A town council can't take that over. But it can speak for Denman in the room when decisions get made. Right now, no one speaks for Denman in that room.
What about the K’ómoks Nation?
The K'ómoks Nation is becoming a self-governing nation under a new treaty. The treaty was signed last year. The province passed the law two weeks ago.
They share this land with us. They have for thousands of years.
A town council can sit at a table with them as a partner. As a real government. The Trust can't do that the same way. We want to do it right.
What about housing? What about the food bank?
105 households on Denman are in “core housing need.” That means their home is too small, too expensive, or falling apart. That is one in seven households.
People sleep in trucks. People sleep on the beach. People live in trailers in the winter. The volunteer society that runs the food bank also runs a public laundry now. And a shower program. And free phone charging. Because some people on this island have nowhere to wash their clothes.
Forty percent of us are over 64. Only one in nine is under 20. The young people who grew up here cannot afford to come back.
A town will not build big houses for newcomers. The Trust still has to approve our community plan. They will keep it green. They will keep it Denman.
But a town can let your daughter put a small cabin behind your house when she comes home from school. A town can be the partner BC Housing needs to fund the Denman Green project — which has been “shovel ready” for two years and still has not started, while Hornby's 26-unit project is being built right now. A town can apply for the housing money the federal and provincial governments give to towns. We can't get that money now.

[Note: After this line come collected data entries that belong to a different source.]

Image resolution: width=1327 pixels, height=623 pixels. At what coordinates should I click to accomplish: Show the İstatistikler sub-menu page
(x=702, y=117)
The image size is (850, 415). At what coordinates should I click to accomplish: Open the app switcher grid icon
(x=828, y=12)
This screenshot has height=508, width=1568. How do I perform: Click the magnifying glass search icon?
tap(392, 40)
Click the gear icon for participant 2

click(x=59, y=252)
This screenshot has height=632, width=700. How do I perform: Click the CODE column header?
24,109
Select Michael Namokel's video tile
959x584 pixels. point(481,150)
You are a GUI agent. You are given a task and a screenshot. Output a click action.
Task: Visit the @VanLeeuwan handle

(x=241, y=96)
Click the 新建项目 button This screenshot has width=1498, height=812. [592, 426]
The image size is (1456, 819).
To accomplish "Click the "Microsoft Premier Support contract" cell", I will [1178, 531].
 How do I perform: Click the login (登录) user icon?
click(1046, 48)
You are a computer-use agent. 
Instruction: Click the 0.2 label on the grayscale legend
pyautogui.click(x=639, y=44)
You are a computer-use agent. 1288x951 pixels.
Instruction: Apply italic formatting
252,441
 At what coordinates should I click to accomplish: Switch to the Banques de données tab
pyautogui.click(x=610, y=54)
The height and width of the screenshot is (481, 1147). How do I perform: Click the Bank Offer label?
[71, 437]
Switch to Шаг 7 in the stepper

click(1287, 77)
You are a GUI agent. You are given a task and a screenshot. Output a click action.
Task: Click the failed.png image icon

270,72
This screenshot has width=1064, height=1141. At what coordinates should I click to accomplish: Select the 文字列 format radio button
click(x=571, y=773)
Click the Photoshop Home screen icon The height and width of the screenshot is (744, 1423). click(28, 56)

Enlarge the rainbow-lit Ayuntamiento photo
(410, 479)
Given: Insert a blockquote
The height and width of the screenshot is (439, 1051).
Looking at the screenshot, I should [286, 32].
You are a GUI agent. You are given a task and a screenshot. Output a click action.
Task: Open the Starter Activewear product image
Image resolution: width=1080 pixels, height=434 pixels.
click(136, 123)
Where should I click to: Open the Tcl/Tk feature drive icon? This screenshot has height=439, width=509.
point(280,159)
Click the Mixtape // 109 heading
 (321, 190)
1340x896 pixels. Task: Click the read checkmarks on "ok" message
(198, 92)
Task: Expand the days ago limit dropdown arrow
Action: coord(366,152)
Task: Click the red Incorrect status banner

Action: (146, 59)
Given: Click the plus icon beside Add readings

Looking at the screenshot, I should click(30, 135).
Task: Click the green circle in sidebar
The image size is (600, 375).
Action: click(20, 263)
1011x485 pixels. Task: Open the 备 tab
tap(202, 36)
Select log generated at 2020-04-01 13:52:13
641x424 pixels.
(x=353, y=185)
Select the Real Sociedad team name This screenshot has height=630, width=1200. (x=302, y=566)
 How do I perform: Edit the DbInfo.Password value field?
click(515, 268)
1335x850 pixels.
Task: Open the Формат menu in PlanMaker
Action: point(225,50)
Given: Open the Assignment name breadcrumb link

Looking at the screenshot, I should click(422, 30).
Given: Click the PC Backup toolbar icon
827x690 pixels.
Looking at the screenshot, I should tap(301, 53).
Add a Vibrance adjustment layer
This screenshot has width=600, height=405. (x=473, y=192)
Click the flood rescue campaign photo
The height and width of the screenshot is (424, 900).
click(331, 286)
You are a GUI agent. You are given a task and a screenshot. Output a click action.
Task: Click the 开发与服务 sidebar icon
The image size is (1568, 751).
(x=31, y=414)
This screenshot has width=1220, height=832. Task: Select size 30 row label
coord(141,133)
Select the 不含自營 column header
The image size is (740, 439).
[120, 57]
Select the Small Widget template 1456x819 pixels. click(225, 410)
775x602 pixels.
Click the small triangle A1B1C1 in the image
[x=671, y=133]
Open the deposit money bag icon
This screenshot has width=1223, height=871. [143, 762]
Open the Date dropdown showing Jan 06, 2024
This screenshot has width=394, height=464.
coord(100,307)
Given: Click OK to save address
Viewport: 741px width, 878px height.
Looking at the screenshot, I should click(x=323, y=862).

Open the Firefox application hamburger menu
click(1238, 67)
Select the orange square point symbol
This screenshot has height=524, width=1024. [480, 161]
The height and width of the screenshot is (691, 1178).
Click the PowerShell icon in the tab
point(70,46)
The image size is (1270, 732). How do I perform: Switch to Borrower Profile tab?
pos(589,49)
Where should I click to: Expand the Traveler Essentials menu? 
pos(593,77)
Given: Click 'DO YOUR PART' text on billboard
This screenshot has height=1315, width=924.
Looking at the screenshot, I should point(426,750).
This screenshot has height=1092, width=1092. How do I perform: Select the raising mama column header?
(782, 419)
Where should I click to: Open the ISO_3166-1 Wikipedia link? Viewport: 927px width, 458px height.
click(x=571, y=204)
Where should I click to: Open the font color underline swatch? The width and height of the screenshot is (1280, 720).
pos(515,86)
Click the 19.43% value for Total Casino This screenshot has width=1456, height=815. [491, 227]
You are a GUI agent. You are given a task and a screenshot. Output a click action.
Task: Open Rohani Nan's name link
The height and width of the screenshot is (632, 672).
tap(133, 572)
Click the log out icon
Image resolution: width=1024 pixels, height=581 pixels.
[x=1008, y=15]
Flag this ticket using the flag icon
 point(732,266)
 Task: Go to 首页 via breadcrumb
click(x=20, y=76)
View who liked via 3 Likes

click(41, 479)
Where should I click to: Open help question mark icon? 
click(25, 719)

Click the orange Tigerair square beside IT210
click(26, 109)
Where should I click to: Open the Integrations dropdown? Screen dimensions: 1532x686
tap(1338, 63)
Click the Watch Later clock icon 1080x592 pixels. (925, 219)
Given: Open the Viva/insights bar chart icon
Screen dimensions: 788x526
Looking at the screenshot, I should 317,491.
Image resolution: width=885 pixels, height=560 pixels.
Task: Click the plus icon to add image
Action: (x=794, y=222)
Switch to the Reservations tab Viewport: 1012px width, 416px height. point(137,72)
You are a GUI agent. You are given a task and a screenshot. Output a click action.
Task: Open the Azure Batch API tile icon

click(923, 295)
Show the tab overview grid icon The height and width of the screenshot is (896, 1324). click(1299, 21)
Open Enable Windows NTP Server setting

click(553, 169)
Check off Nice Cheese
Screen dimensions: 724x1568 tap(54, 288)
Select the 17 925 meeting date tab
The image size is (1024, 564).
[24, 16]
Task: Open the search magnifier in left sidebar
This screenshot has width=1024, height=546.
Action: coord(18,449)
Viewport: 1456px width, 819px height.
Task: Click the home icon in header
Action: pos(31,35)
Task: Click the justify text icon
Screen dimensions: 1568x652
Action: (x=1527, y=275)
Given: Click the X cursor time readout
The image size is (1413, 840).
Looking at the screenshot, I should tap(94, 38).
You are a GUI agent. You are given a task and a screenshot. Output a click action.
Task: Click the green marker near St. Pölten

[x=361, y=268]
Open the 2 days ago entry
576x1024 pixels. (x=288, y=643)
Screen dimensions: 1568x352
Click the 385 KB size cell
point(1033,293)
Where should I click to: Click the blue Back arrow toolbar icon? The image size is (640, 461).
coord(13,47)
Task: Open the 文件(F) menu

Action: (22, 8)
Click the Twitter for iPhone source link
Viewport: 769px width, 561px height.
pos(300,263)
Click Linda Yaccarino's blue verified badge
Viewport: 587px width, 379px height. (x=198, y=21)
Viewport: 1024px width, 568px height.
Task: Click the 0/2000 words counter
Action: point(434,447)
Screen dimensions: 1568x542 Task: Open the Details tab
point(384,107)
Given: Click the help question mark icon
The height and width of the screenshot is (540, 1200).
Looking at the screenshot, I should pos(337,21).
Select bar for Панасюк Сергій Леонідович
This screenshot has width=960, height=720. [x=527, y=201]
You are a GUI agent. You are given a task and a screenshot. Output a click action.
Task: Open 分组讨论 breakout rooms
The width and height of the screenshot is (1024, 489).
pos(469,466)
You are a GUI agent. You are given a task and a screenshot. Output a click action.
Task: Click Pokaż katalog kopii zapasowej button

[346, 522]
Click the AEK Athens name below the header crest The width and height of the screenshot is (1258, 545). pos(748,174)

We are not asking for a different Denman. We are asking for a Denman where the people who already live here can keep living here.
What is happening next?
- Sign this petition. We need a few hundred signatures from Denman people.
- We send the petition to the BC government. We ask for a Restructure Study.
- The Province pays for the study. It takes about a year.
- The study tells us what incorporating would cost, what it would save, what would change.
- Denman votes. Yes or no. Majority wins.
- If yes: we get a town. First election about a year later.
What can I do today?
Three things.
- Sign the petition. It takes 30 seconds. We need your name.
- Tell your neighbours. Tell your friends. Send them this page.
- If you have time — host a coffee at your place. We'll come and talk to your friends. No pressure.
A town of our own.
Fourteen bodies. None of them is us.
Bowen did it. Okanagan Falls did it. We're next.